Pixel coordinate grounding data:
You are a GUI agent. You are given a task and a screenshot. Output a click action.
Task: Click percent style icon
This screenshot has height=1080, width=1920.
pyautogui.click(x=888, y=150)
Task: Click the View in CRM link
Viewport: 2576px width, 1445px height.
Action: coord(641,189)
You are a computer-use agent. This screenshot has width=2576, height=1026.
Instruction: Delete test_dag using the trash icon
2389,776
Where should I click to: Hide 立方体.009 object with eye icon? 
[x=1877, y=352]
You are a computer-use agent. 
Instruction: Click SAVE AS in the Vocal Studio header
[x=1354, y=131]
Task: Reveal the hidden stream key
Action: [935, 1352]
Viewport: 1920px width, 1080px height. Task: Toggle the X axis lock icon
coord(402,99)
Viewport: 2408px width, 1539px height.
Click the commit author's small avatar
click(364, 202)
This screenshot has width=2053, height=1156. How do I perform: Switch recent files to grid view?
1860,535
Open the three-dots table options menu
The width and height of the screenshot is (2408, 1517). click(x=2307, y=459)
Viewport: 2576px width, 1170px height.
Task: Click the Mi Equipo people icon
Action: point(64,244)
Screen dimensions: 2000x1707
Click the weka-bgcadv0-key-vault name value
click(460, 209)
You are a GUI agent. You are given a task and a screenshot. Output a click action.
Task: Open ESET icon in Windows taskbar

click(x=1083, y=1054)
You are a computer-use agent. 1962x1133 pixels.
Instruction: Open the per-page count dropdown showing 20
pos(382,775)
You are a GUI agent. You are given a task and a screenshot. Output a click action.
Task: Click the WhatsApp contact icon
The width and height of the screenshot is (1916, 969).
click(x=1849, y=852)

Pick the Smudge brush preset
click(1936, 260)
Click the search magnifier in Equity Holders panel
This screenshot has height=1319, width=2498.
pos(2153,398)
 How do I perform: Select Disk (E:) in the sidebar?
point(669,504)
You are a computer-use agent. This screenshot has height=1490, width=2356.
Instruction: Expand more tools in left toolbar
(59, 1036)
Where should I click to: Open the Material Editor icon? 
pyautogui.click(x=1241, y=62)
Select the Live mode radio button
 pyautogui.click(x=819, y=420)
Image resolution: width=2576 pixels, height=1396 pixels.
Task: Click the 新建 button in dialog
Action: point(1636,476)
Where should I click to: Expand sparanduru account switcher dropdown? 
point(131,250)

• Exercise details: Every entry is to be printed exactly as given.

• Result for this task:
You are a GUI agent. You are given a task and a screenshot. Output a click action.
Task: Click percent style icon
This screenshot has height=1080, width=1920.
pyautogui.click(x=888, y=150)
Task: Click the View in CRM link
Viewport: 2576px width, 1445px height.
Action: coord(641,189)
You are a computer-use agent. This screenshot has width=2576, height=1026.
Instruction: Delete test_dag using the trash icon
2389,776
Where should I click to: Hide 立方体.009 object with eye icon? 
[x=1877, y=352]
You are a computer-use agent. 
Instruction: Click SAVE AS in the Vocal Studio header
[x=1354, y=131]
Task: Reveal the hidden stream key
Action: [935, 1352]
Viewport: 1920px width, 1080px height. Task: Toggle the X axis lock icon
coord(402,99)
Viewport: 2408px width, 1539px height.
Click the commit author's small avatar
click(364, 202)
This screenshot has width=2053, height=1156. How do I perform: Switch recent files to grid view?
1860,535
Open the three-dots table options menu
The width and height of the screenshot is (2408, 1517). click(x=2307, y=459)
Viewport: 2576px width, 1170px height.
Task: Click the Mi Equipo people icon
Action: point(64,244)
Screen dimensions: 2000x1707
Click the weka-bgcadv0-key-vault name value
click(460, 209)
You are a GUI agent. You are given a task and a screenshot. Output a click action.
Task: Open ESET icon in Windows taskbar

click(x=1083, y=1054)
You are a computer-use agent. 1962x1133 pixels.
Instruction: Open the per-page count dropdown showing 20
pos(382,775)
You are a GUI agent. You are given a task and a screenshot. Output a click action.
Task: Click the WhatsApp contact icon
The width and height of the screenshot is (1916, 969).
click(x=1849, y=852)

Pick the Smudge brush preset
click(1936, 260)
Click the search magnifier in Equity Holders panel
This screenshot has height=1319, width=2498.
pos(2153,398)
 How do I perform: Select Disk (E:) in the sidebar?
point(669,504)
You are a computer-use agent. This screenshot has height=1490, width=2356.
Instruction: Expand more tools in left toolbar
(59, 1036)
Where should I click to: Open the Material Editor icon? 
pyautogui.click(x=1241, y=62)
Select the Live mode radio button
 pyautogui.click(x=819, y=420)
Image resolution: width=2576 pixels, height=1396 pixels.
Task: Click the 新建 button in dialog
Action: point(1636,476)
Where should I click to: Expand sparanduru account switcher dropdown? 
point(131,250)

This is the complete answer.